Stored data

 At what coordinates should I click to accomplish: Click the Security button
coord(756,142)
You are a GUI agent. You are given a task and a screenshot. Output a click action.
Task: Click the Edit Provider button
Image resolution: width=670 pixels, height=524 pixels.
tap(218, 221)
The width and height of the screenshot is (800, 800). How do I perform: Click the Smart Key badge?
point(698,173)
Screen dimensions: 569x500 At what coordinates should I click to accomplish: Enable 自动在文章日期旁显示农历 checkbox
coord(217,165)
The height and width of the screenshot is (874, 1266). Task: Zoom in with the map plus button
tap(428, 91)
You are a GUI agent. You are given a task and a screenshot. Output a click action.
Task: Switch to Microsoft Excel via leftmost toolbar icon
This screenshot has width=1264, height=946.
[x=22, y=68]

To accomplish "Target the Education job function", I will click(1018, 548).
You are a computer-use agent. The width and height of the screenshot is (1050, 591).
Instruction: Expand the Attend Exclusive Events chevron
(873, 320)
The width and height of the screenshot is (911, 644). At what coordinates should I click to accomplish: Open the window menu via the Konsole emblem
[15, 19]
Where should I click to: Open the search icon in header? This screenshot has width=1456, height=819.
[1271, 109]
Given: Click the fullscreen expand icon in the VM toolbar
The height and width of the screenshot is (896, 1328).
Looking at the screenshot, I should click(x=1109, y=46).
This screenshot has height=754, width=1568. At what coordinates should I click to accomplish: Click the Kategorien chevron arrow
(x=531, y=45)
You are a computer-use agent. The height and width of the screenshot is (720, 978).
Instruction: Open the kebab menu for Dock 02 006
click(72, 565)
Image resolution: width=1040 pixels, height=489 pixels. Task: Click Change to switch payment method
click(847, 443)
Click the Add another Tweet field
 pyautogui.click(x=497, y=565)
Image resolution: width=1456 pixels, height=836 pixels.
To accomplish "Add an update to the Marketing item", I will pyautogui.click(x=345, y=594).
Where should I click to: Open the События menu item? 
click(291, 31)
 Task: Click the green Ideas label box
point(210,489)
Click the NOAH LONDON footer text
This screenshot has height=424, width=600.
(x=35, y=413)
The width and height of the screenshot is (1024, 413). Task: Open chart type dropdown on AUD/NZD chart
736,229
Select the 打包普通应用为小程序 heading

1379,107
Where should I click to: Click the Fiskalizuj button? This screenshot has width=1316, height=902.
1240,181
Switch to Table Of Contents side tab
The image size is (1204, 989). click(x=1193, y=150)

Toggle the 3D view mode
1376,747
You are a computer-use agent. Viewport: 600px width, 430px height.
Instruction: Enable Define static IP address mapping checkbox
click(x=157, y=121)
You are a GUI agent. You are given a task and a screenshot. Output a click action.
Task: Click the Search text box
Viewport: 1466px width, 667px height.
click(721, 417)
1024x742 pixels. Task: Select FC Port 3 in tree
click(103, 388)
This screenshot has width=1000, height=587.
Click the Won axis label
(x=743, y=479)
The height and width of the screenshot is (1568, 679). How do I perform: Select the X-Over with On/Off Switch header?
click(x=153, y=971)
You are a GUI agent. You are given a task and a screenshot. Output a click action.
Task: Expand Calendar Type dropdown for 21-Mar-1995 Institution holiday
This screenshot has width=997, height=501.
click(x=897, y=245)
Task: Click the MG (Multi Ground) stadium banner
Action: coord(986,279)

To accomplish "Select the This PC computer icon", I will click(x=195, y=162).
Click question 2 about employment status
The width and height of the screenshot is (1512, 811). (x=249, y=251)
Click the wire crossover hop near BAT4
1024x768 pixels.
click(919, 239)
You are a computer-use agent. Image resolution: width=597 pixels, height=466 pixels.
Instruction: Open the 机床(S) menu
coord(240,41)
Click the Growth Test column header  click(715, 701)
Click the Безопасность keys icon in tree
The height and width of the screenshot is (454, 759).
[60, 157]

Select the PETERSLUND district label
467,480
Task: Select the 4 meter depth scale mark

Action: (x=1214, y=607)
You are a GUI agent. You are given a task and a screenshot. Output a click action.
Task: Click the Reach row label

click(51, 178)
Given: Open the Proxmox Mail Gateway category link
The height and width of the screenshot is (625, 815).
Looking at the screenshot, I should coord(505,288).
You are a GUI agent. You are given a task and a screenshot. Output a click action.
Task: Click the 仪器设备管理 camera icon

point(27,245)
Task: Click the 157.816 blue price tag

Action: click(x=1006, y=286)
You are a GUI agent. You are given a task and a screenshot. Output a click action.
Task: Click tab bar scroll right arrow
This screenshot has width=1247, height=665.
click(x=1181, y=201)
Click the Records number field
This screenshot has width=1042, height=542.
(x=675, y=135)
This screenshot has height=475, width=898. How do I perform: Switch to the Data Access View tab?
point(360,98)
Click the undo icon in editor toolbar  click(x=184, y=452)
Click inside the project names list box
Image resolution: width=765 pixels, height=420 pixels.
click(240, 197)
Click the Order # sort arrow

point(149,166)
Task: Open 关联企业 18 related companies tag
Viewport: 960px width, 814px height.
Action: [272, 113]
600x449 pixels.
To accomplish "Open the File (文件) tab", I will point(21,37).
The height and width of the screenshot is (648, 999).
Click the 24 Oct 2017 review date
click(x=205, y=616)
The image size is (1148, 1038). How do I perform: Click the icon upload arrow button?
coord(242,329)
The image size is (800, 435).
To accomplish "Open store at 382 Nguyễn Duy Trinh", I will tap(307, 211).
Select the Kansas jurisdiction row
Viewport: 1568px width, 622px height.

Problem to solve: Copy every line above without changes.

Worked solution:
 At what coordinates should I click to accomplish: Click the Security button
coord(756,142)
You are a GUI agent. You are given a task and a screenshot. Output a click action.
Task: Click the Edit Provider button
Image resolution: width=670 pixels, height=524 pixels.
tap(218, 221)
The width and height of the screenshot is (800, 800). How do I perform: Click the Smart Key badge?
point(698,173)
Screen dimensions: 569x500 At what coordinates should I click to accomplish: Enable 自动在文章日期旁显示农历 checkbox
coord(217,165)
The height and width of the screenshot is (874, 1266). Task: Zoom in with the map plus button
tap(428, 91)
You are a GUI agent. You are given a task and a screenshot. Output a click action.
Task: Switch to Microsoft Excel via leftmost toolbar icon
This screenshot has width=1264, height=946.
[x=22, y=68]

To accomplish "Target the Education job function", I will click(1018, 548).
You are a computer-use agent. The width and height of the screenshot is (1050, 591).
Instruction: Expand the Attend Exclusive Events chevron
(873, 320)
The width and height of the screenshot is (911, 644). At what coordinates should I click to accomplish: Open the window menu via the Konsole emblem
[15, 19]
Where should I click to: Open the search icon in header? This screenshot has width=1456, height=819.
[1271, 109]
Given: Click the fullscreen expand icon in the VM toolbar
The height and width of the screenshot is (896, 1328).
Looking at the screenshot, I should click(x=1109, y=46).
This screenshot has height=754, width=1568. At what coordinates should I click to accomplish: Click the Kategorien chevron arrow
(x=531, y=45)
You are a computer-use agent. The height and width of the screenshot is (720, 978).
Instruction: Open the kebab menu for Dock 02 006
click(72, 565)
Image resolution: width=1040 pixels, height=489 pixels. Task: Click Change to switch payment method
click(847, 443)
Click the Add another Tweet field
 pyautogui.click(x=497, y=565)
Image resolution: width=1456 pixels, height=836 pixels.
To accomplish "Add an update to the Marketing item", I will pyautogui.click(x=345, y=594).
Where should I click to: Open the События menu item? 
click(291, 31)
 Task: Click the green Ideas label box
point(210,489)
Click the NOAH LONDON footer text
This screenshot has height=424, width=600.
(x=35, y=413)
The width and height of the screenshot is (1024, 413). Task: Open chart type dropdown on AUD/NZD chart
736,229
Select the 打包普通应用为小程序 heading

1379,107
Where should I click to: Click the Fiskalizuj button? This screenshot has width=1316, height=902.
1240,181
Switch to Table Of Contents side tab
The image size is (1204, 989). click(x=1193, y=150)

Toggle the 3D view mode
1376,747
You are a computer-use agent. Viewport: 600px width, 430px height.
Instruction: Enable Define static IP address mapping checkbox
click(x=157, y=121)
You are a GUI agent. You are given a task and a screenshot. Output a click action.
Task: Click the Search text box
Viewport: 1466px width, 667px height.
click(721, 417)
1024x742 pixels. Task: Select FC Port 3 in tree
click(103, 388)
This screenshot has width=1000, height=587.
Click the Won axis label
(x=743, y=479)
The height and width of the screenshot is (1568, 679). How do I perform: Select the X-Over with On/Off Switch header?
click(x=153, y=971)
You are a GUI agent. You are given a task and a screenshot. Output a click action.
Task: Expand Calendar Type dropdown for 21-Mar-1995 Institution holiday
This screenshot has width=997, height=501.
click(x=897, y=245)
Task: Click the MG (Multi Ground) stadium banner
Action: coord(986,279)

To accomplish "Select the This PC computer icon", I will click(x=195, y=162).
Click question 2 about employment status
The width and height of the screenshot is (1512, 811). (x=249, y=251)
Click the wire crossover hop near BAT4
1024x768 pixels.
click(919, 239)
You are a computer-use agent. Image resolution: width=597 pixels, height=466 pixels.
Instruction: Open the 机床(S) menu
coord(240,41)
Click the Growth Test column header  click(715, 701)
Click the Безопасность keys icon in tree
The height and width of the screenshot is (454, 759).
[60, 157]

Select the PETERSLUND district label
467,480
Task: Select the 4 meter depth scale mark

Action: (x=1214, y=607)
You are a GUI agent. You are given a task and a screenshot. Output a click action.
Task: Click the Reach row label

click(51, 178)
Given: Open the Proxmox Mail Gateway category link
The height and width of the screenshot is (625, 815).
Looking at the screenshot, I should coord(505,288).
You are a GUI agent. You are given a task and a screenshot. Output a click action.
Task: Click the 仪器设备管理 camera icon

point(27,245)
Task: Click the 157.816 blue price tag

Action: click(x=1006, y=286)
You are a GUI agent. You are given a task and a screenshot. Output a click action.
Task: Click tab bar scroll right arrow
This screenshot has width=1247, height=665.
click(x=1181, y=201)
Click the Records number field
This screenshot has width=1042, height=542.
(x=675, y=135)
This screenshot has height=475, width=898. How do I perform: Switch to the Data Access View tab?
point(360,98)
Click the undo icon in editor toolbar  click(x=184, y=452)
Click inside the project names list box
Image resolution: width=765 pixels, height=420 pixels.
click(240, 197)
Click the Order # sort arrow

point(149,166)
Task: Open 关联企业 18 related companies tag
Viewport: 960px width, 814px height.
Action: [272, 113]
600x449 pixels.
To accomplish "Open the File (文件) tab", I will point(21,37).
The height and width of the screenshot is (648, 999).
Click the 24 Oct 2017 review date
click(x=205, y=616)
The image size is (1148, 1038). How do I perform: Click the icon upload arrow button?
coord(242,329)
The image size is (800, 435).
To accomplish "Open store at 382 Nguyễn Duy Trinh", I will tap(307, 211).
Select the Kansas jurisdiction row
Viewport: 1568px width, 622px height.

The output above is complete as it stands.